• **PROBLEM STATEMENT**
Can you quote the records below in full, word for word?

• **MATERIAL PROVIDED**
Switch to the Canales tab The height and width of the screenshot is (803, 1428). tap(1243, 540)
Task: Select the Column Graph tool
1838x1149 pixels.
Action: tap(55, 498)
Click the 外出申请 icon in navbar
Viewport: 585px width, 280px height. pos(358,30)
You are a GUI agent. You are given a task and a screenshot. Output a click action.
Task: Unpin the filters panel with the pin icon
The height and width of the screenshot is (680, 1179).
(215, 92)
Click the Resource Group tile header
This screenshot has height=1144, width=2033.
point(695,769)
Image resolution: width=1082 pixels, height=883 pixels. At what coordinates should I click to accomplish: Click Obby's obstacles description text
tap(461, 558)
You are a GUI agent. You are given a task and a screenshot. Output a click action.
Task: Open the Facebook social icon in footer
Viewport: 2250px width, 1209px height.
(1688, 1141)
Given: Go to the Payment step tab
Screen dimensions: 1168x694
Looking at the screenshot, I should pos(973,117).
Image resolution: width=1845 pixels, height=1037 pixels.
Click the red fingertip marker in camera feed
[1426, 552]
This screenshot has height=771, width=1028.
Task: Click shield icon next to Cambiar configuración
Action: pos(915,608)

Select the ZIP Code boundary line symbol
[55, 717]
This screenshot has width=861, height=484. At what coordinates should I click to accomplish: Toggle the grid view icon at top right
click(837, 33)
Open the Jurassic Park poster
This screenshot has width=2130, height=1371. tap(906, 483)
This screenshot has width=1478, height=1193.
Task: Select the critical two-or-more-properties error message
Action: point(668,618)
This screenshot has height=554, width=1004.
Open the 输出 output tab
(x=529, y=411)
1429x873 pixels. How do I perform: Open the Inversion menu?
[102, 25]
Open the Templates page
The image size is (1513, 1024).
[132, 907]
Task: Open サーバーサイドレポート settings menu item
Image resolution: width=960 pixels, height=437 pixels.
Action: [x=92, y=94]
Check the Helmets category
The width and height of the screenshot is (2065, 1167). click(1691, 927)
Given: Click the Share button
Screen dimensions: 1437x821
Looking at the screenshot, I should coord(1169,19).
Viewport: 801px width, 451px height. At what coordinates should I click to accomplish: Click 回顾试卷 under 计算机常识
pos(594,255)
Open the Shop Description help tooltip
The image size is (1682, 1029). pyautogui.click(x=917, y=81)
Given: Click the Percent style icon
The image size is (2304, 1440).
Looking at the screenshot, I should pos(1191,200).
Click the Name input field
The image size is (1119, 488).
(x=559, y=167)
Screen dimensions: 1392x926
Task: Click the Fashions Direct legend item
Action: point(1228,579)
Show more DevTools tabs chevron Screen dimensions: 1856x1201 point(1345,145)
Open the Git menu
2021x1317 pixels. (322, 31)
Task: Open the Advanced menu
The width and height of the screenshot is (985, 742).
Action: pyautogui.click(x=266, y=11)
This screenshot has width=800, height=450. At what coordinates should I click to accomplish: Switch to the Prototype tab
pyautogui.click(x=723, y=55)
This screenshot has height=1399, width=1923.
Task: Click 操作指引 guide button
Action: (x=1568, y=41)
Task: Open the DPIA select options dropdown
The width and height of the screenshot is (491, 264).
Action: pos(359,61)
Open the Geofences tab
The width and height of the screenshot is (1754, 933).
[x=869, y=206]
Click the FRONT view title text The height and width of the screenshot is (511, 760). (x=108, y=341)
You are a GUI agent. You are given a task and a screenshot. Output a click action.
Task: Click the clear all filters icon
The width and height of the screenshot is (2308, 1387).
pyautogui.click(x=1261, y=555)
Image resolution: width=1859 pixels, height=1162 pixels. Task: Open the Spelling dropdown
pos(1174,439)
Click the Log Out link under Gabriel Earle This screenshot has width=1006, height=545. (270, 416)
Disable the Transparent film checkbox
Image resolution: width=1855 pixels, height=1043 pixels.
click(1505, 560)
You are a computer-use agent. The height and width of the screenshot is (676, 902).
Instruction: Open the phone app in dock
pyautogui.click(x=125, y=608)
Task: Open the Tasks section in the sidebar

• **EXERCISE RESULT**
Switch to the Canales tab The height and width of the screenshot is (803, 1428). tap(1243, 540)
Task: Select the Column Graph tool
1838x1149 pixels.
Action: tap(55, 498)
Click the 外出申请 icon in navbar
Viewport: 585px width, 280px height. pos(358,30)
You are a GUI agent. You are given a task and a screenshot. Output a click action.
Task: Unpin the filters panel with the pin icon
The height and width of the screenshot is (680, 1179).
(215, 92)
Click the Resource Group tile header
This screenshot has height=1144, width=2033.
point(695,769)
Image resolution: width=1082 pixels, height=883 pixels. At what coordinates should I click to accomplish: Click Obby's obstacles description text
tap(461, 558)
You are a GUI agent. You are given a task and a screenshot. Output a click action.
Task: Open the Facebook social icon in footer
Viewport: 2250px width, 1209px height.
(1688, 1141)
Given: Go to the Payment step tab
Screen dimensions: 1168x694
Looking at the screenshot, I should pos(973,117).
Image resolution: width=1845 pixels, height=1037 pixels.
Click the red fingertip marker in camera feed
[1426, 552]
This screenshot has height=771, width=1028.
Task: Click shield icon next to Cambiar configuración
Action: pos(915,608)

Select the ZIP Code boundary line symbol
[55, 717]
This screenshot has width=861, height=484. At what coordinates should I click to accomplish: Toggle the grid view icon at top right
click(837, 33)
Open the Jurassic Park poster
This screenshot has width=2130, height=1371. tap(906, 483)
This screenshot has width=1478, height=1193.
Task: Select the critical two-or-more-properties error message
Action: point(668,618)
This screenshot has height=554, width=1004.
Open the 输出 output tab
(x=529, y=411)
1429x873 pixels. How do I perform: Open the Inversion menu?
[102, 25]
Open the Templates page
The image size is (1513, 1024).
[132, 907]
Task: Open サーバーサイドレポート settings menu item
Image resolution: width=960 pixels, height=437 pixels.
Action: [x=92, y=94]
Check the Helmets category
The width and height of the screenshot is (2065, 1167). click(1691, 927)
Given: Click the Share button
Screen dimensions: 1437x821
Looking at the screenshot, I should coord(1169,19).
Viewport: 801px width, 451px height. At what coordinates should I click to accomplish: Click 回顾试卷 under 计算机常识
pos(594,255)
Open the Shop Description help tooltip
The image size is (1682, 1029). pyautogui.click(x=917, y=81)
Given: Click the Percent style icon
The image size is (2304, 1440).
Looking at the screenshot, I should pos(1191,200).
Click the Name input field
The image size is (1119, 488).
(x=559, y=167)
Screen dimensions: 1392x926
Task: Click the Fashions Direct legend item
Action: point(1228,579)
Show more DevTools tabs chevron Screen dimensions: 1856x1201 point(1345,145)
Open the Git menu
2021x1317 pixels. (322, 31)
Task: Open the Advanced menu
The width and height of the screenshot is (985, 742).
Action: pyautogui.click(x=266, y=11)
This screenshot has width=800, height=450. At what coordinates should I click to accomplish: Switch to the Prototype tab
pyautogui.click(x=723, y=55)
This screenshot has height=1399, width=1923.
Task: Click 操作指引 guide button
Action: (x=1568, y=41)
Task: Open the DPIA select options dropdown
The width and height of the screenshot is (491, 264).
Action: pos(359,61)
Open the Geofences tab
The width and height of the screenshot is (1754, 933).
[x=869, y=206]
Click the FRONT view title text The height and width of the screenshot is (511, 760). (x=108, y=341)
You are a GUI agent. You are given a task and a screenshot. Output a click action.
Task: Click the clear all filters icon
The width and height of the screenshot is (2308, 1387).
pyautogui.click(x=1261, y=555)
Image resolution: width=1859 pixels, height=1162 pixels. Task: Open the Spelling dropdown
pos(1174,439)
Click the Log Out link under Gabriel Earle This screenshot has width=1006, height=545. (270, 416)
Disable the Transparent film checkbox
Image resolution: width=1855 pixels, height=1043 pixels.
click(1505, 560)
You are a computer-use agent. The height and width of the screenshot is (676, 902).
Instruction: Open the phone app in dock
pyautogui.click(x=125, y=608)
Task: Open the Tasks section in the sidebar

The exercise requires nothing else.